Virion menangis dan meletakkan kepalanya di pundak Chlora. Harvey menghembuskan napasnya ketika melihat itu begitu pun dengan Zoey. Chlora tersenyum dan mengusap kepala Virion dengan lembut.

Beberapa saat kemudian, Virion langsung tak sadarkan diri. "Eh, apa yang terjadi? Apakah ini pertanda baik atau buruk?" tanya Chlora.

Harvey tertawa. "Dia sedang tertidur. Itu artinya emosinya sudah stabil walau pun dia masih berada dalam wujud iblisnya. Tenang saja, aliran mana sudah normal kembali."

Harvey menggunakan sihirnya untuk meletakkan tubuh Virion di ranjang. Chlora menatap Virion dengan sedih. "Kenapa dia harus mendapatkan takdir yang kejam seperti itu. Aku bahkan masih tidak mengerti mengapa ayahnya menganiaya anaknya sendiri."

"Virion lahir saat ayahnya masih melajang. Pada awalnya ayah Virion mau-mau saja menerima Virion. Tapi itu berubah ketika ia menikah. Dia baru mengetahui bahwa dia tidak bisa memiliki anak lagi karena ibu Virion. Setelah mengetahui hal itu, istrinya menceraikannya dan membuat ayahnya depresi," jawab Zoey.

"Tetap saja itu tidak masuk akal! Andai saja di sini ada polisi sudah aku telfon dan laporkan ayahnya itu! Aku yakin ayahnya akan masuk penjara!" pekik Chlora kesal.

"Wah, aku pernah melintasi dimensi dan pergi ke duniamu itu. Sepertinya duniamu itu lumayan menarik. Ada banyak teknologi yang belum ada di sini," celetuk Harvey.

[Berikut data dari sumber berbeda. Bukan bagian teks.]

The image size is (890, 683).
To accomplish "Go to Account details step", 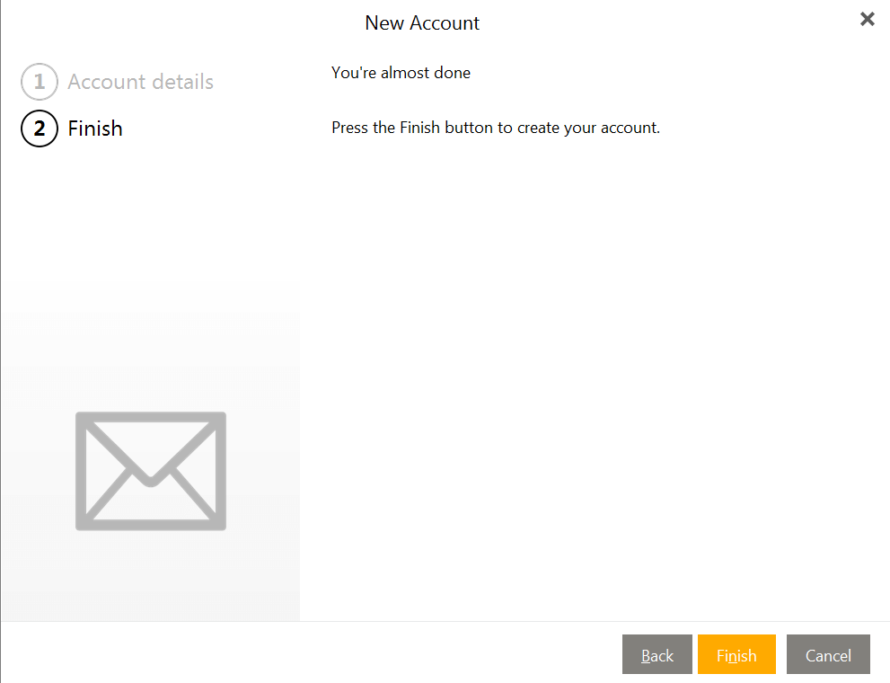I will click(x=140, y=82).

"Tentu saja. Jika dibandingkan dengan dunia ini bisa dibilang dunia ini masih kuno. Tidak ada listrik, tidak ada bahan bakar minyak, pokoknya di sini masih sangat terbelakang. Aku jadi rindu bermain dengan ponselku dan memposting foto di media sosial," curhat Chlora.

Zoey memukul kepala Chlora. "Ini bukan waktu yang tepat untuk curhat. Kita harus segera kembali ke asrama sebelum pengawas mencurigai kita!"

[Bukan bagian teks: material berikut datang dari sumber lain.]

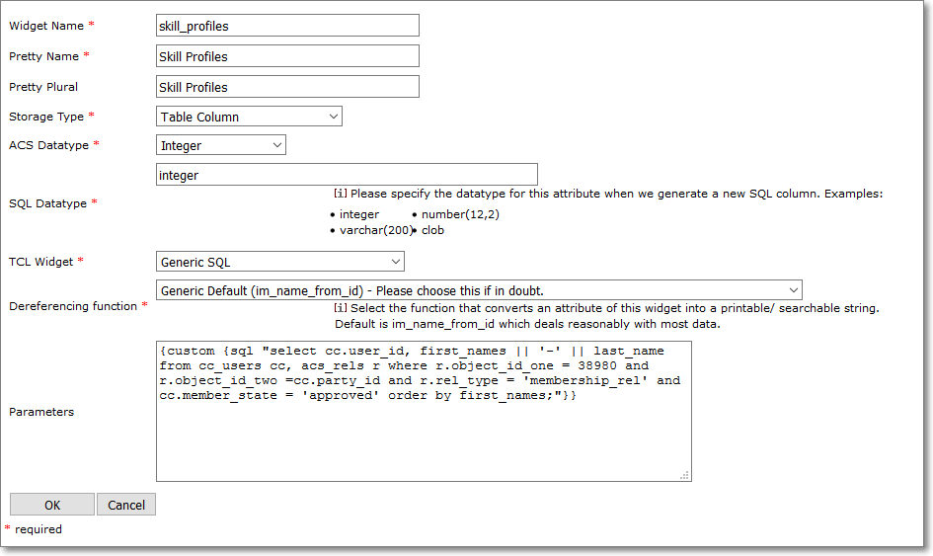933x556 pixels.
Task: Expand the Dereferencing function dropdown
Action: coord(479,290)
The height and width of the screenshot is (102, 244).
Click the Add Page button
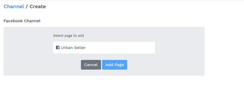[x=114, y=65]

"Aku akan membantu kalian berteleportasi ke dekat asrama kalian. Tadi aku tidak bisa membantu kalian karena menggunakan sihir segel," ucap Harvey.

"Oh, baiklah. Terima kasih," balas Chlora.

Harvey mengarahkan tongkat sihirnya dan membuat mereka langsung berada di dekat asrama perempuan. Zoey tersenyum kecil. "Misi kita hari ini sudah selesai."

Chlora berjalan masuk dan tersenyum kepada pengawas. "Kami sudah mengambil tugas kami yang tertinggal di perpustakaan."

"Baiklah, setelah ini cepatlah tidur."

Chlora langsung berjalan ke kamarnya dan tertawa. Ia merebahkan badannya di ranjang bersama Zoey. "Jika dilihat-lihat kembali, aku suka melihat wujud iblis Virion. Ia terlihat lebih tampan dan gagah, tapi tetap saja aku tidak ingin melihatnya bersedih."

Chlora menunggu balasan namun Zoey hanya terdiam. Ia menoleh dan melihat Zoey yang sedang melamun. "Kau pasti memikirkan Harvey, ya?"

Zoey langsung salahtingkah. "Mana mungkin!"